While big businesses are often partly to blame for the lack of action on climate change, due especially to powerful lobbying firms beholden to fossil fuel companies, luxury brands tend to be more forward-thinking about climate change, with some including Tiffany & Co. even pleading directly with President Trump not to take the US out of the Paris Agreement (see story).

“Nevertheless, Tiffany & Co.’s plea to Donald Trump to remain within the Paris Agreement is a demonstration of their consternation toward such retrogression,” Ms. Verde Nieto said.

Sustainable luxury
Many luxury brands are well aware of the devastating effect that climate change will have on their businesses if left unabated, aside from the general havoc it will wreak on the entire world.

For example, NASA predicts that the sea level will rise by four feet by 2100, if nothing is done to stop it.

While four feet may seem like nothing, that increase could flood massive areas of low-lying or coastal regions around the world. This will have a devastating effect on South Asian countries where much manufacturing is done. The region is also an important emerging market for luxury brands in terms of retail, hospitality and local consumers traveling abroad to make high-end purchases (see story).

Kering recently released a study on the environmental impact of python farming in South Asia for use in leather goods, showing a care for the effect its business practices have on the world (see story).

LVMH has been particularly transparent about its environmental impacts and sustainable efforts on social media.

Shared in a series of posts on its corporate social account on Facebook, LVMH offered insights into various programs and strategies implemented by the conglomerate and brands found within its stable, which includes Louis Vuitton, Bulgari and many others.

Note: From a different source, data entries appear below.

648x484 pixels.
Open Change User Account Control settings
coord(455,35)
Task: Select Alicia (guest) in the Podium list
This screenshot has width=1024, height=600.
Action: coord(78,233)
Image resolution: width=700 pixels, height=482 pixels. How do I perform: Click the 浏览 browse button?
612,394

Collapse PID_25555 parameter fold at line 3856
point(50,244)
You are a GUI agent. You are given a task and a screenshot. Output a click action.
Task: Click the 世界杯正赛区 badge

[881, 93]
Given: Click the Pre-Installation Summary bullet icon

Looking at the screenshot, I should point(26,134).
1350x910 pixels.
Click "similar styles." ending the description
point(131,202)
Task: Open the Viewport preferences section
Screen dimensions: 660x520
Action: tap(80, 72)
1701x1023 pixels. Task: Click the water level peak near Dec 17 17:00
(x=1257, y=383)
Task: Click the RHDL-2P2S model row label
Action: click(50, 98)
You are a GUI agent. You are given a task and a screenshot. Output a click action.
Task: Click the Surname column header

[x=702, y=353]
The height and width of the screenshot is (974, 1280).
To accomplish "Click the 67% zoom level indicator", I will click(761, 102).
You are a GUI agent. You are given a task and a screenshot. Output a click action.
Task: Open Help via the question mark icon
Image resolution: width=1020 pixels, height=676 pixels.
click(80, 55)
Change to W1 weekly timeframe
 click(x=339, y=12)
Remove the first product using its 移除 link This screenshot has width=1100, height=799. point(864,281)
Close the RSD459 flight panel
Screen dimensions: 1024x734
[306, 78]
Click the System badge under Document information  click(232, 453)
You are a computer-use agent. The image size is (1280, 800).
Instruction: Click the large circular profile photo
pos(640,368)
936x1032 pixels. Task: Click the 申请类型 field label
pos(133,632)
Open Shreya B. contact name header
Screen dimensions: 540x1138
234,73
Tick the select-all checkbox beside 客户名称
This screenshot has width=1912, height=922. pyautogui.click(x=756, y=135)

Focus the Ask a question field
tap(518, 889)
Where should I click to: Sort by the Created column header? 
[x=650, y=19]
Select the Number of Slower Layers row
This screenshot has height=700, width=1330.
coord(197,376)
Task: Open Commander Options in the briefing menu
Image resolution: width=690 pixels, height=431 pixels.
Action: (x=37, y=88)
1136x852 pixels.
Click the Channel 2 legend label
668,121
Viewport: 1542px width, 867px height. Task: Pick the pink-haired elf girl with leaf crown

Transparency has become a necessity as consumers are increasingly aware of and concerned about how and where the products they buy are made and the social and environmental impact they may have (see story).

LVMH is also a major partner during the annual Green Week hosted by the European Commission which encourages environmentally friendly initiatives from European businesses (see story).

Even high-profile luxury events have been making sustainability and environmental consciousness a major part of their messaging. Take Chopard’s partnership with the Cannes Film Festival, which redesigned the iconic Palme d’Or trophy.

Tiffany weighed in on the move. Image credit: Tiffany via Instagram

The redesign does not change the appearance of the palm-shaped trophy, given to the year’s best film, but instead incorporates ethical diamonds into the structure (see story).

If the U.S. pulls out of the Paris Agreement, the country will be further removed from its self-proclaimed position as "leader of the free world,” a trend that has been ongoing in many areas since President Trump’s tumultuous ascent.

“The U.S. president’s intention to pull out of the Paris Climate Accord seems to undermine his position as a forerunner in international relations," Positive Luxury's Ms. Verde Nieto said. "The political turmoil that seems to accompany every executive order from the Trump administration is predictable in being unpredictable.

"For the luxury industry as for all others, volatility prevails," she said. “Looking at the current trends in the luxury industry toward trust, transparency, on-demand customer services, brands are reinventing their services in a way that reflects the volatility that many customers are surrounded by.”